- ブロッカー軍団IVマシーンブラスター
- Genre: Mecha
- Created by: Ashi Productions; Akira Hatta;
- Directed by: Masami Anno [ja]
- Music by: Hiroshi Tsutui [ja]
- Country of origin: Japan
- Original language: Japanese
- No. of episodes: 38

Production
- Executive producer: Koichi Motohashi [ja]
- Producers: Tetsuo Ono; Hideo Adaichi;
- Production companies: Nippon Animation; Ashi Productions; Fuji Television;

Original release
- Network: FNS (Fuji TV)
- Release: July 5, 1976 – March 28, 1977

= Blocker Gundan 4 Machine Blaster =

Japanese anime television series

Blocker Gundan 4 Machine Blaster (ブロッカー軍団IVマシーンブラスター, Burokkā Gundan IV Mashīn Burasutā) is an anime series that aired from 1976 to 1977 in Japan.

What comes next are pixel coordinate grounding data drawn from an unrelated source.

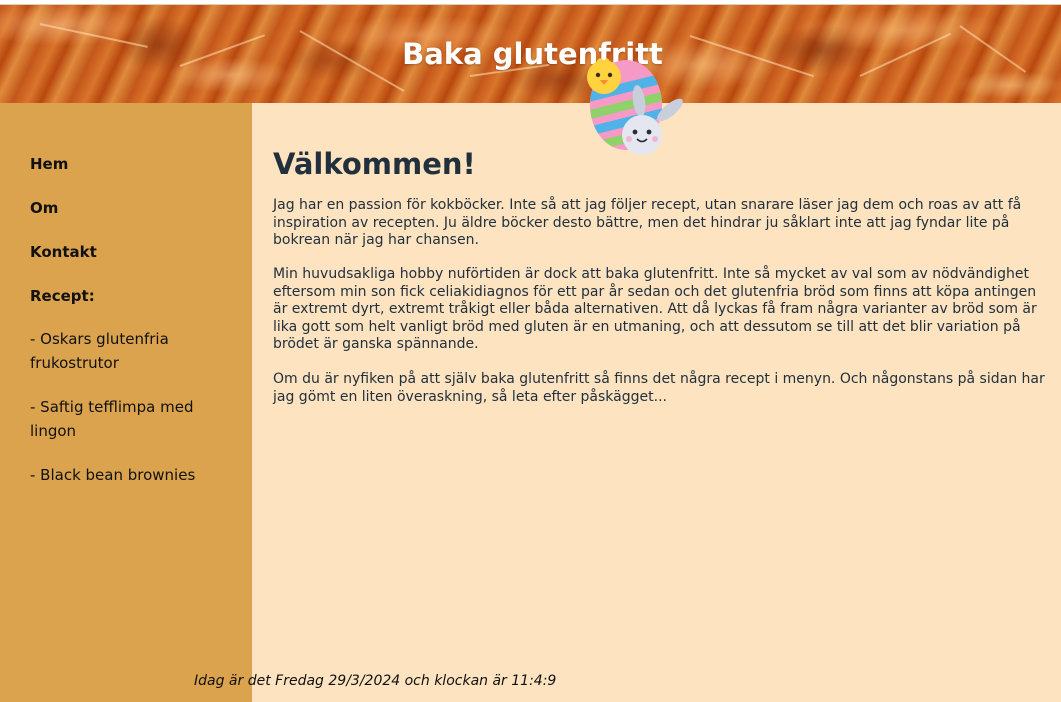 This screenshot has width=1061, height=702. I want to click on nav-item-hem: Hem, so click(49, 164).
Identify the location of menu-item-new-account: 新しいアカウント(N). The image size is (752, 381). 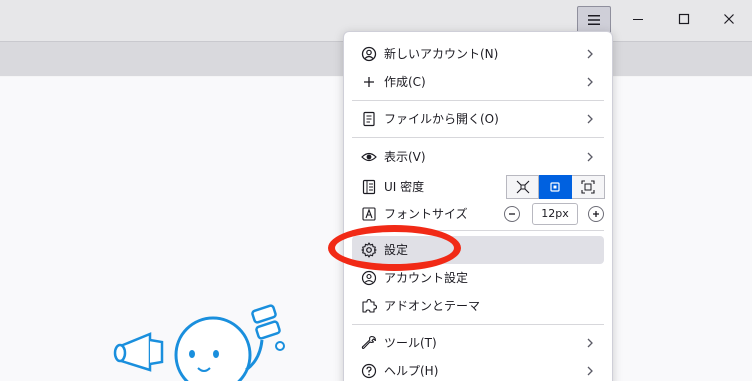
(478, 54).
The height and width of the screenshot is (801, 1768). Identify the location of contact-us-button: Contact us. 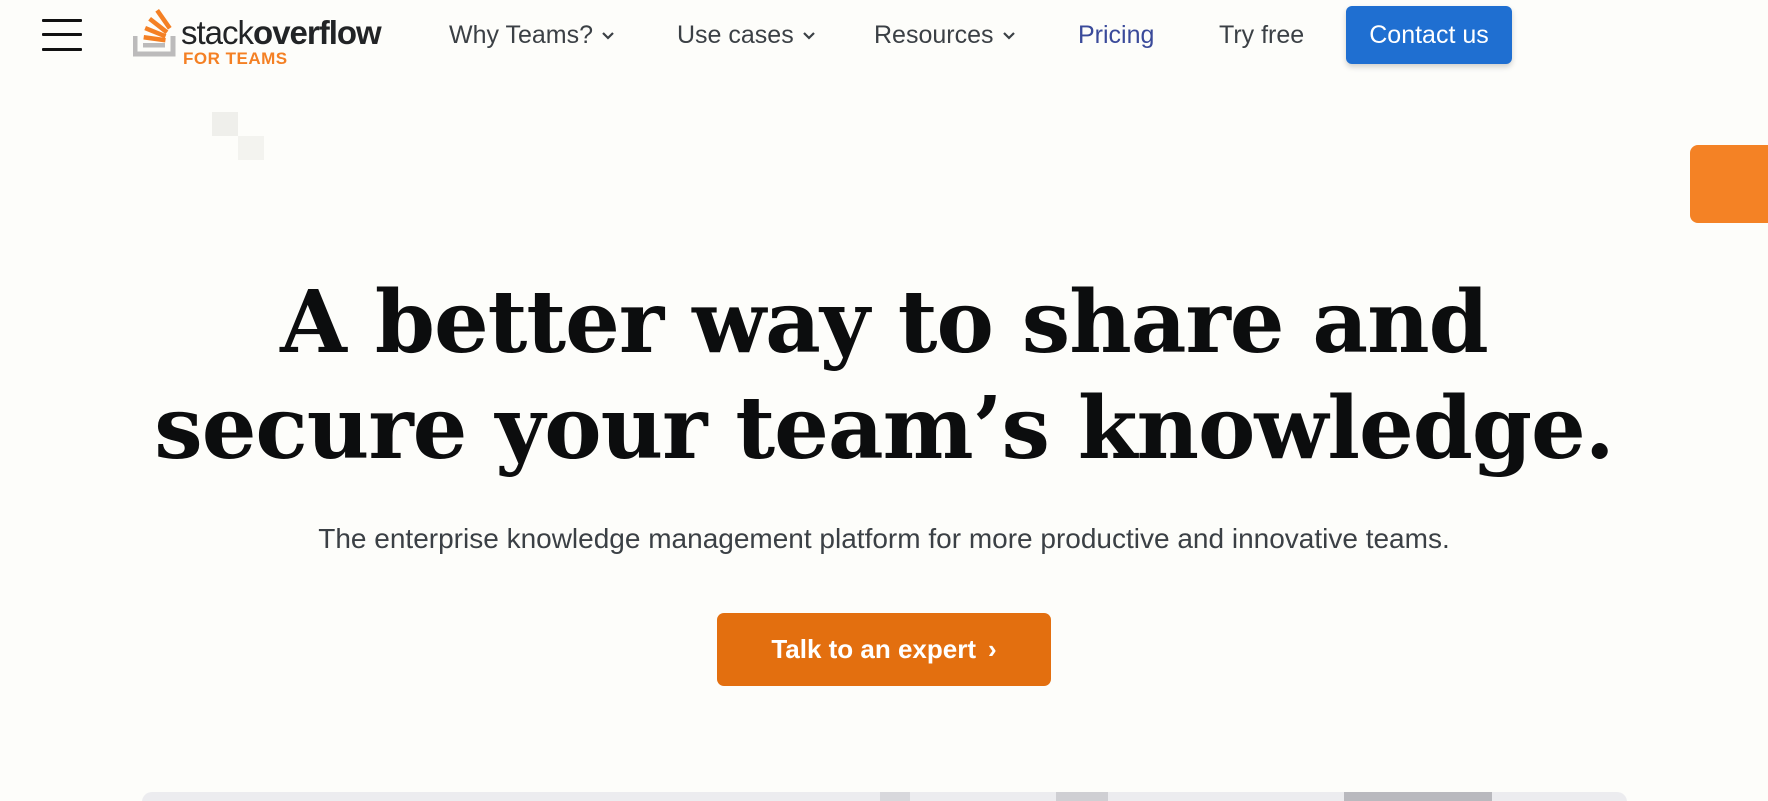
(1429, 35).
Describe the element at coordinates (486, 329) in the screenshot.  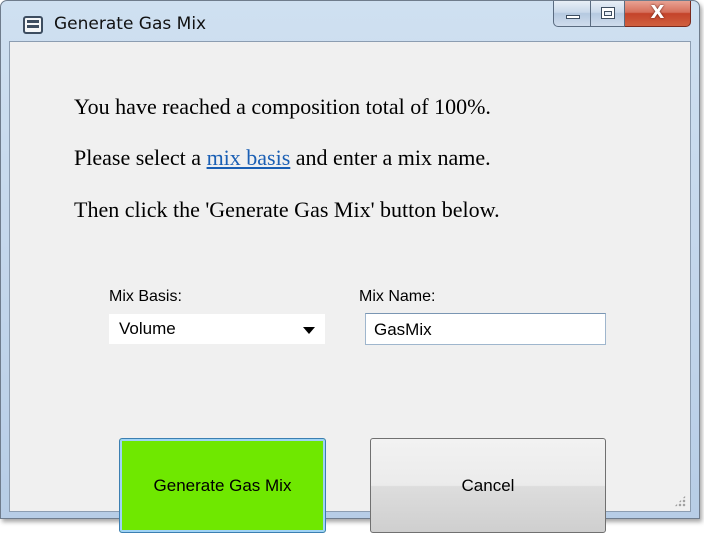
I see `mix-name-input: GasMix` at that location.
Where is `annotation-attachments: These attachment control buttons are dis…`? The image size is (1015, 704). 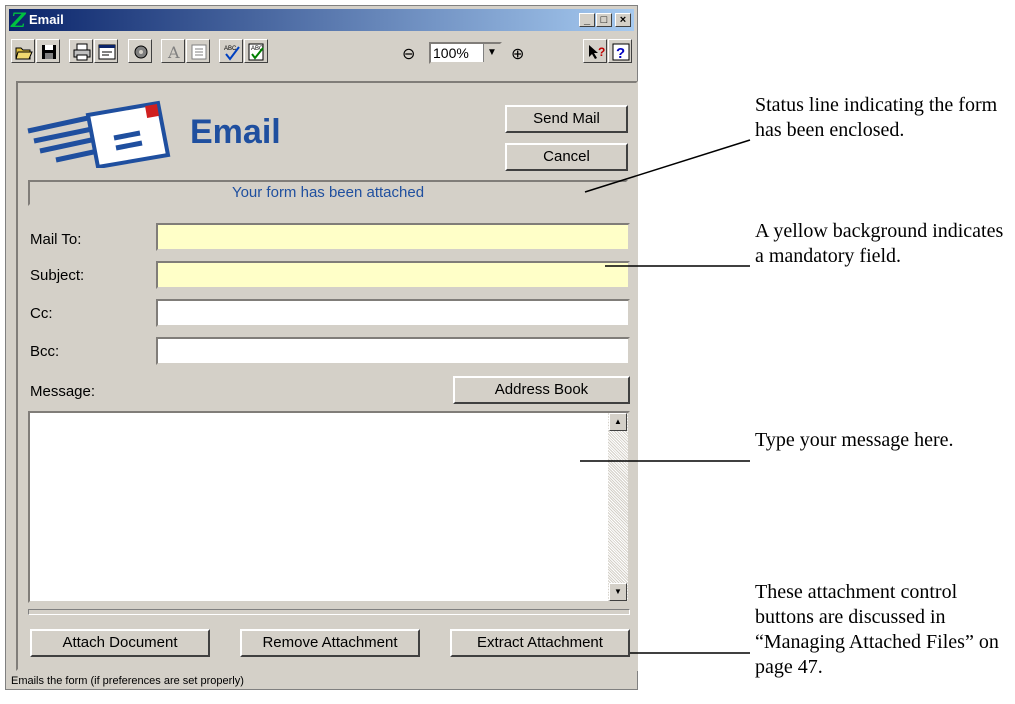 annotation-attachments: These attachment control buttons are dis… is located at coordinates (877, 630).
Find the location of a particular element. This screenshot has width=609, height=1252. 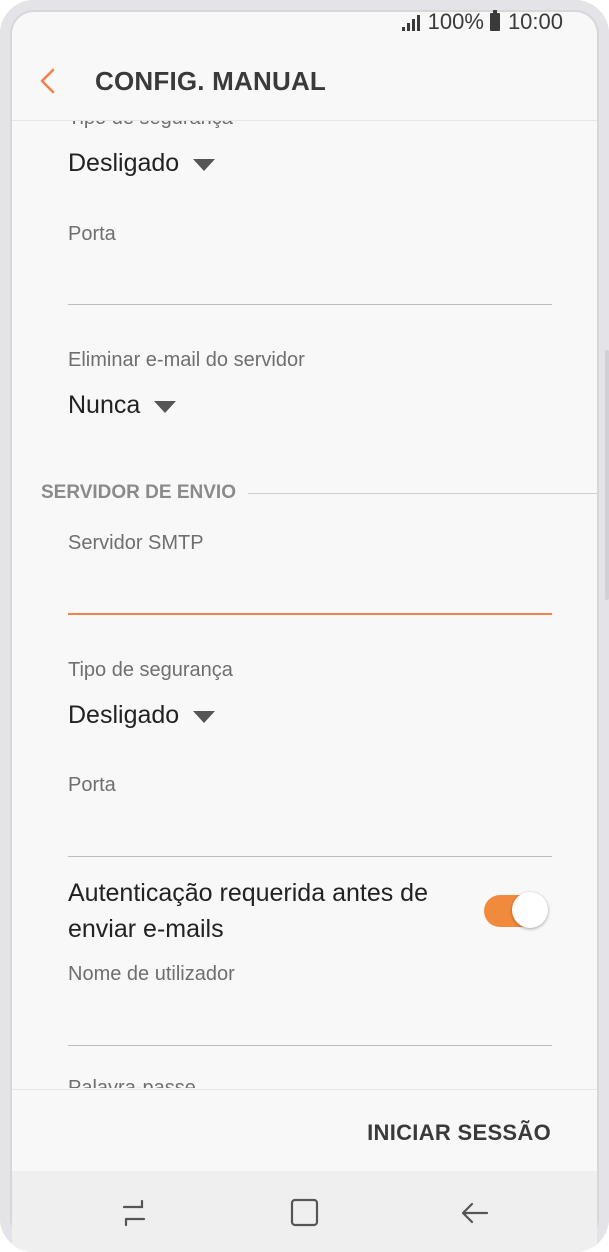

username-label: Nome de utilizador is located at coordinates (152, 974).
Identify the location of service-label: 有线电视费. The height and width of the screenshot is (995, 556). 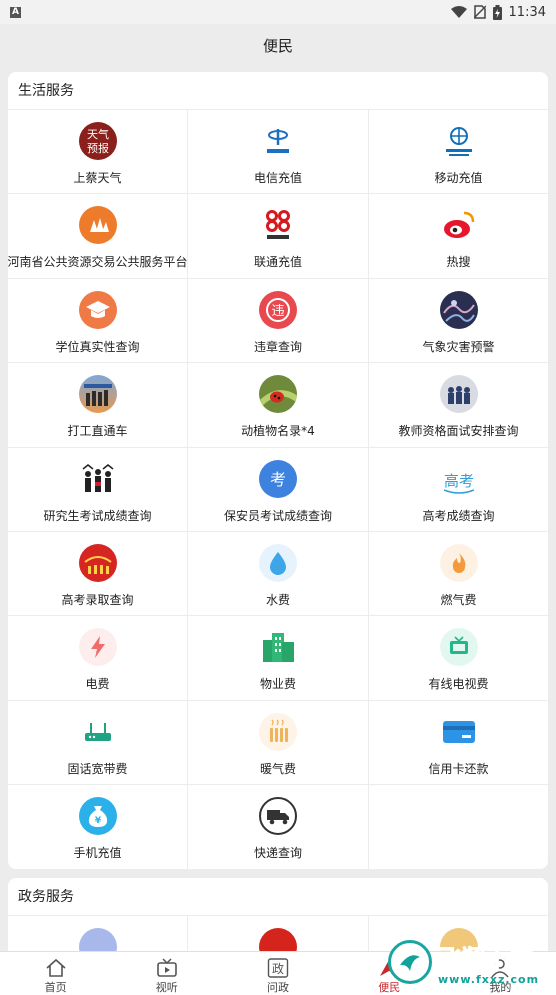
(458, 684).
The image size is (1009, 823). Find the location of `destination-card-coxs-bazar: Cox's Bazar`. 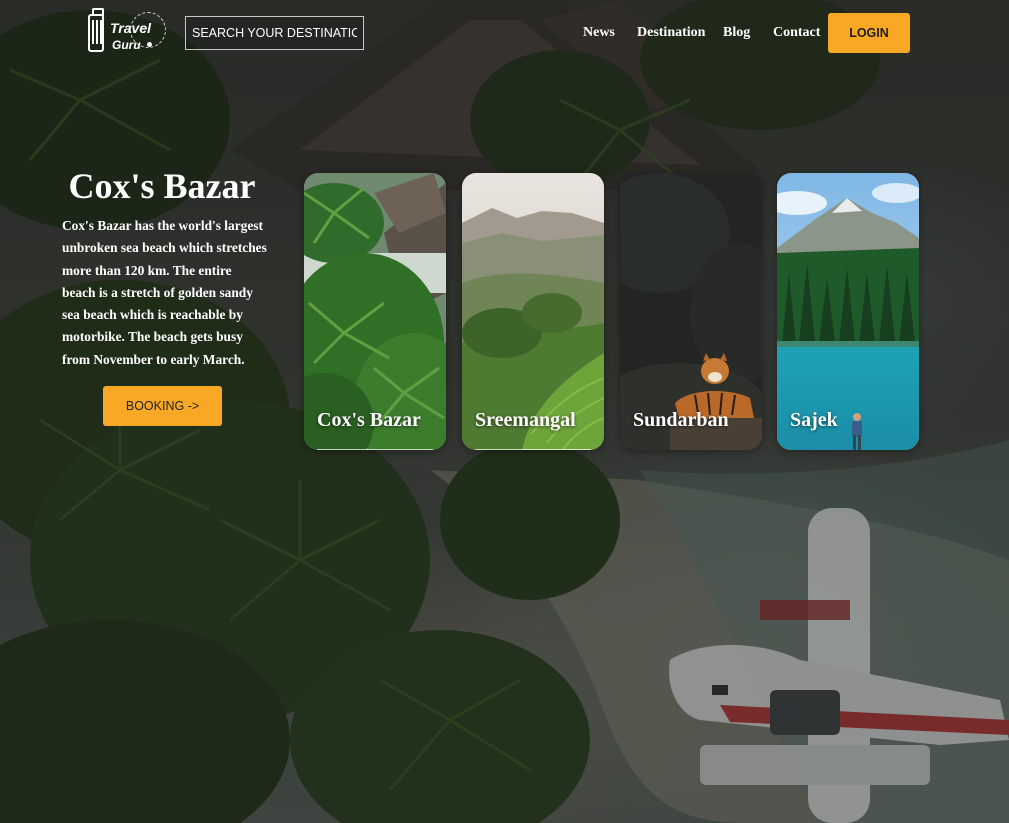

There are 38 episodes aired at 25 minutes each. It is also known as "Blocker Army IV Machine Blaster", "Blocker Corps IV", "Blocker Army IV", "Blocker Corps", "Machine Blaster" and in Italian as "Astro Robot contatto Ypsilon" ("Blocker Corps IV Astrorobot" for the DVD release).

==Plot summary==
Earth is being attacked by the Mogul civilization, a super advanced people that live beneath the ocean. Professor Yuri, having studied the ancient super-technology in Astro base, anticipated such an invasion would take place. Using what he had learned of their technology, he created a team of four super robots, piloted by four youth pilots, to help repel the Mogul invasion, and they are known as the Machine Blaster Corps. Led by the pilot Ishida, the Blocker Corps stands firm against the attack of the Mogul rulers, Hellqueen V and Kaibuddha.

==Concept==
The number 4 comes from the team of 4 robots. The robots individually have their own weapon, but they can also be combined to form a fire ring which cuts through the enemies. It was not the most popular show since anime powerhouses Gaiking and Combattler V, which featured more creative combinations and designs, were ruling the airwaves.

==Staff==

| Crew type | Crew members |
|---|---|
| Director: | Masami Anno |
| Original creators: | Ashi Productions Akira Hatta (Yu Yamamoto) |
| Screenwriters: | Akira Hatta, Susumu Takaku, Itaru Musha, Takao Koyama, Naoko Miyake, Katsuhiko Taguchi, Sōji Yoshikawa, Hiroshi Hatta, Eiichi Okawa, Yoshitake Suzuki, Hikaru Arai, Yu Yamamoto |
| Designer: | Motosuke Takahashi Kunio Okawara |
| Animator: | Tamotsu Tanaka Takashi Nakamura |
| Music: | Hiroshi Tsutsui |

==Robots==

| Pilot tag number | Pilot (Japanese) | Pilot (Italian) | Japanese 'Mashin Burastar' | Italian 'Astrorobot' | Japanese voices by | Italian voices by |
|---|---|---|---|---|---|---|
| Gundan I | Gensuke Ishida | Yshida | Robocles | Terremoto Stellare | Tessho Genda | Diego Reggente |
| Gundan II | Billy Kenjou | Ylly | Bullcaesar | Sfondamento Galattico | Masane Tsukayama | Vittorio Guerrieri |
| Gundan III | Jinta Hayami | Yinta | Sandaioh | Turbine Solare | Noriko Tsukase | Fabrizio Mazzotta |
| Gundan IV | Tenpei Asuka | Yanosh | Bosspalder | Tempesta Spaziale | Yoshito Yasuhara | Claudio Trionfi |

==Opening==
- Lyrics: "Blocker Gundan Machine Blaster" (opening theme)

==Trivia==
- The show aired every week Monday 7:00pm to 7:30pm.
- It aired in The Philippines as Striker Force over RPN-9 every Friday 5:30pm to 6:00pm in 1979 and in Italy as Astro Robot in 1980.
- Toy maker Mattel produced Shogun Warriors figures of the Machine Blaster robots exclusively for the Italian market, recycling parts from the Shogun Gaiking, Brave Raideen and Grendizer toys and labeled as Astro Robot Shogun. These figures are considered by collectors to be the rarest figures in the entire Shogun toyline.